Monday, October 30, 2006

Busload of Faith

I've been travelling all day. Well, it feels like it anyways. These one-day offsites in another country feel a little more than a commute. However, I am as equally impressed at the transportation infrastructure that allows me to put in a full day's work 1000 kms away and return home to my bed that night, as I am totally exhausted by it. So I'm tired, stuck in a construction road block and hungry. The perfect environment for a mushy brain, and that is precisely why I was contemplating the simplest sensory stimulation at that moment - the song playing in my CD changer. I didn't have to work for it, it presented itself to me whether or not I tried.

I remember one day my girlfriend got all excited while we were driving and turned up the radio to blast Sheryl Crow's Soak Up The Sun, chirping "Oh my gosh! This is totally my theme song!", and she looked like she had a whole brainful of memories that made that a perfectly reasonable assertion. Admittedly, I wasn't feeling it, as much as I dig Sheryl, and kind of rolled it over. But from that day I have always thought that I would like a theme song. Why couldn't I find a theme song? I tried SO hard to have one. You must know that DMAT sufferers can't have a theme song - they have many.

Anyway, tonight the song playing as I stared at the lightless hatch of the neighbouring Saab was Busload of Faith - a live rendition by Lou Reed. Well I tell ya, something about it - maybe Lou's nonplussed muttering, maybe the stick-it-to-the-man bass line, maybe the surrendering tone of the lyrics - made it my theme song tonight. Yep, you need a busload of faith, sister. A whole busload. That's lots. That's like 40 screaming kids worth of faith. I shook my head at the dry resolve of Lou's words as if I could see him doing it too. The only thing, Lou, that will make me finish this drive home is my busload of faith. You know, it. Sing it for me. Uh huh, you know I feel you, brother.

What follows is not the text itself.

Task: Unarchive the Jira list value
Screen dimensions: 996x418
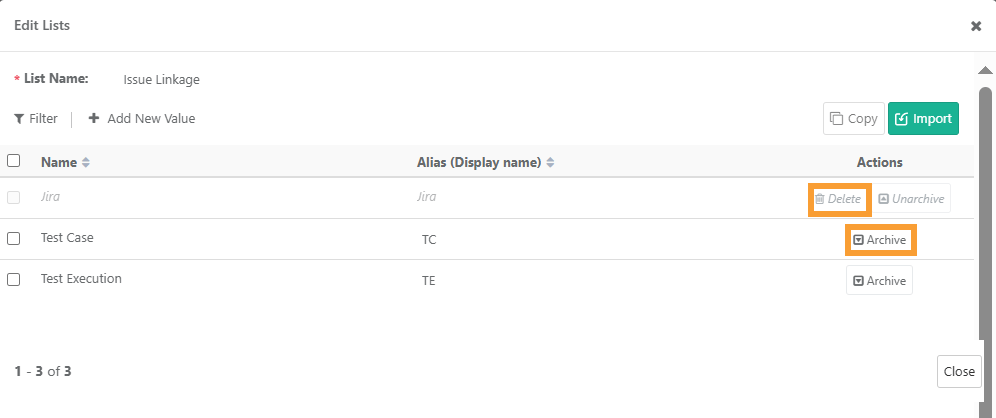Action: 911,199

So I got to thinking... what would I say to Lou if I actually met him in person? Would I be totally cool and collected cause, you know, he's just another guy? I think he'd respect me if I just pulled up a chair for him beside me at the picnic table, offered him one of my cigarettes and continued to stare straight ahead of me, contemplating whatever I was deep in thought about before he interrupted me. Letting him join me for a little while, but on my terms. I think he'd respect that. It's a nice fiction... except I don't smoke. And I probably wouldn't recognize him on the street anyways.

Maroon 5 is playing now. Live, unplugged. They do a version of Closer (Nine Inch Nails) that is pretty different. What would I say to Adam Levine if I met him? Actually, I thought I did see him today at the Portland Airport. Of course. Because that's totally where he would be... sitting in some dumpy airport bar swigging back Coors Lite. Alright, Self, I'll play this game with you for a little while longer. Adam Levine. I would say to him, "Yeah, hey... I really dug that video with Kelly Preston. The whole Mrs. Robinson thing - nice story line." I'm so interesting. It's shocking that anyone can bear a conversation with me for more than a minute.

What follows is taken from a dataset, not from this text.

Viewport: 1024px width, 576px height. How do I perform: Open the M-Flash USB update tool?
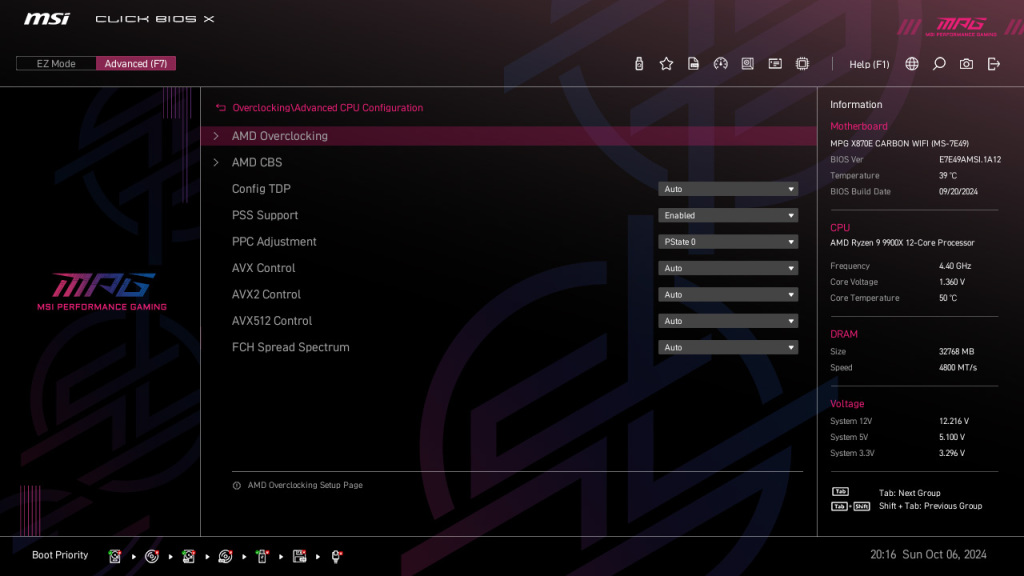[638, 63]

OK ... Madonna. She's on now. I wouldn't be able to help myself. I would fall at her feet. Maybe not because she is such an amazing songstress with deep and moving lyrics, but because her business acumen and her ability to actually start new fashion trends is mind-boggling and worthy of some kind of material girl respect. Seriously, she's got this crazy tuned eye for what everyone's dying to make the next bit thing. And then she just does it in this no-nonsense, why should I apologize for anything fashion. Not that I am particularly trendy or fond of trendy things, but I'm pretty interested (in a stamp collecting kind of way) in popular culture and the forces that drive it. Rarely is a single individual capable of manipulating an entire industry all on her own. But she does it. She's not scared of it. Of course she has abs like the side door of my car so I wouldn't stand in her way either. So Madonna would render me a silly shrinking violet.

Next we have... uh... this isn't my fault. Poison - Every Rose Has Its Thorn. I think it can stop there. I don't need to imagine talking to Ce Ce and the boys because I am not sure they can even talk, or if they do it will be in some high, squeaky voice because their neon green and black striped pants are way too tight.

My legs are shaking because I am so exhausted. I was up at 5 am in my ghetto hotel (my next post may be about CRAP customer service), flew to Portland, worked all day, got forced into a filet mignon dinner with my client, flew back to Van and then drove for an hour and a half home. Tomorrow morning I have to leave again to drop the hubby off at the airport. We are trying really hard to never see each other since we got married (my next next post will be about how awesome it is to be married).

We'll see if my busload of faith can help me get up in 5 hours to drive back down to the city.